There are many actions that can be expressed with a compound verb. Some of them are completely accepted and can be conjugated in all the tenses and moods. Below are some examples. Some of these are built the same way as in English, while others aren’t.

Compound Verb Literally Meaning
allekirjoittaa “to under write” to sign
ensiesittää “to initial present” to premiere
esipaistaa “to pre bake” to soft-bake
esipestä “to pre wash” to prewash
hiekkapuhaltaa “to sand blow” to sand-blast
hienosäätää “to fine adjust” to fine-tune
koeajaa “to test drive” to test drive
myötäelää “to with live” to empathize
pahoinpidellä “to bad treat” to brutalize
pakkolunastaa “to forced redeem” to expropriate
peruskorjata “to base fix” to renovate
salakuljettaa “to secret transport” to smuggle
salakuunnella “to secret listen” to eavesdrop
valokuvata “to picture shoot” to photograph
yliarvioida “to over estimate” to overestimate

2. Partly established compound verbs

2.1. Verbs that only appear in one form

The first group of partly established compound verbs are only considered proper Finnish in certain forms. Fairly often, the compound verb is a specialist term. The accepted form it appears in is most often a TU-participle or the instructive conjugation of the verb.

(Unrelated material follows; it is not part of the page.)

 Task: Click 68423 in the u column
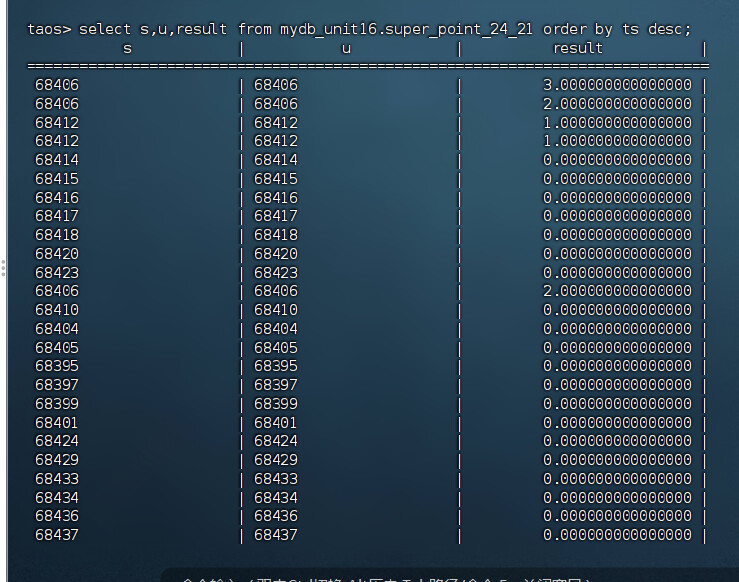[276, 273]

For example “aurinkokuivattu” (sun-dried) and “tuoresuolattu” (fresh-salted) won’t get conjugated in other forms than the passive past participle.

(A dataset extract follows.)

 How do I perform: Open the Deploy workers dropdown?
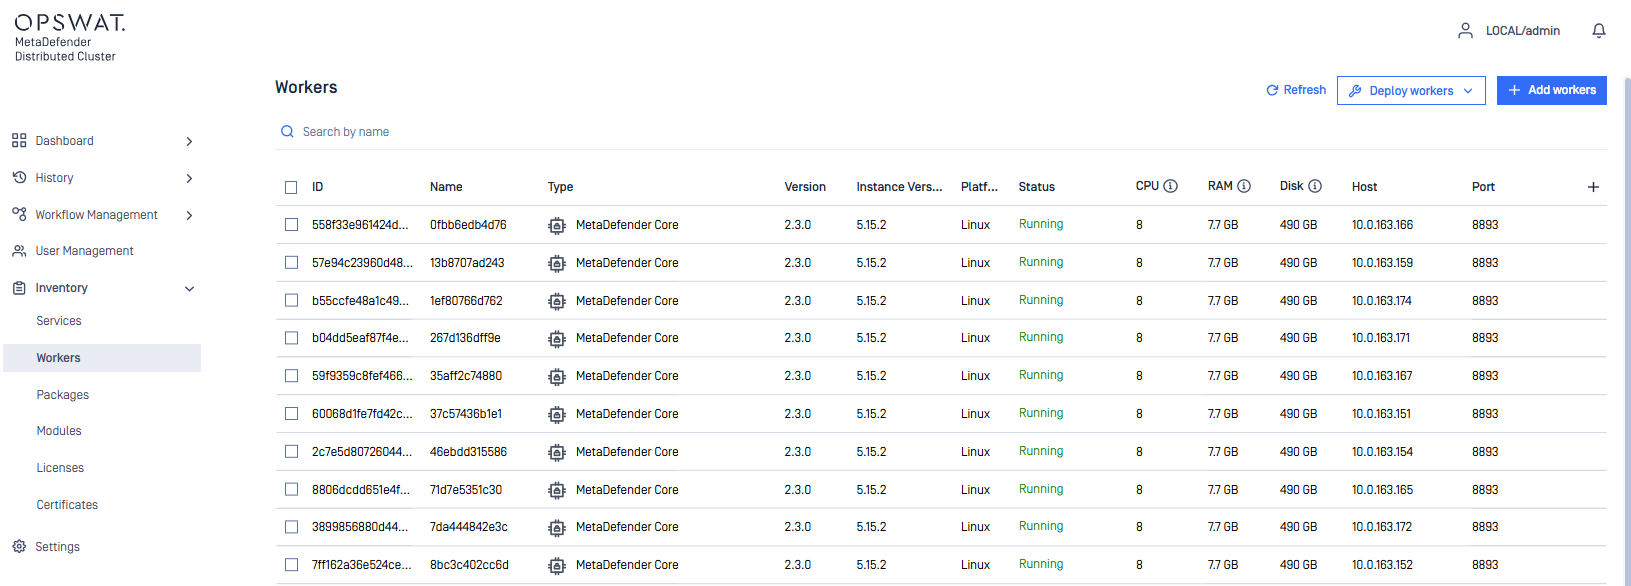[x=1410, y=91]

Compound Verb Accepted Form English
ennakkoilmoittautua ennakkoilmoittautuminen advance registration
esitäyttää esitäytetty pre-filled
kiinniottaa kiinniotettu the apprehended
kuviopainaa kuviopainettu pattern-printed
mallisuojata mallisuojattu design projected
ohimennä ohimennen casually
silminnähdä silminnähden visibly

2.2. Verbs that have two options

Some verbs can appear both as a compound verb and as a word chain. Sometimes both ways are equally common (see #1). In other cases, one has been replaced by the other over time (see #2). For example, the verb anteeksiantaa was changed to antaa anteeksi in the bible in the year 1642.

# Compound Verb Verb Chain English
1 vastaanottaa ottaa vastaan to receive (reception)
1 laiminlyödä löydä laimin to neglect
1 aikaansaada saada aikaan to achieve
1 irtisanoa sanoa irti to terminate, denounce
1 ylläpitää pitää yllä to maintain, preserve
1 poissulkea sulkea pois to excluse
2 anteeksiantaa antaa anteeksi to forgive
2 huomioonottaa ottaa huomioon to take into account

3. Not-preferred compound verbs

While it is handy to have a way to describe actions in a compact way, sometimes they are considered unnecessary. In fact, sometimes they’re even considered right-out “bad Finnish”.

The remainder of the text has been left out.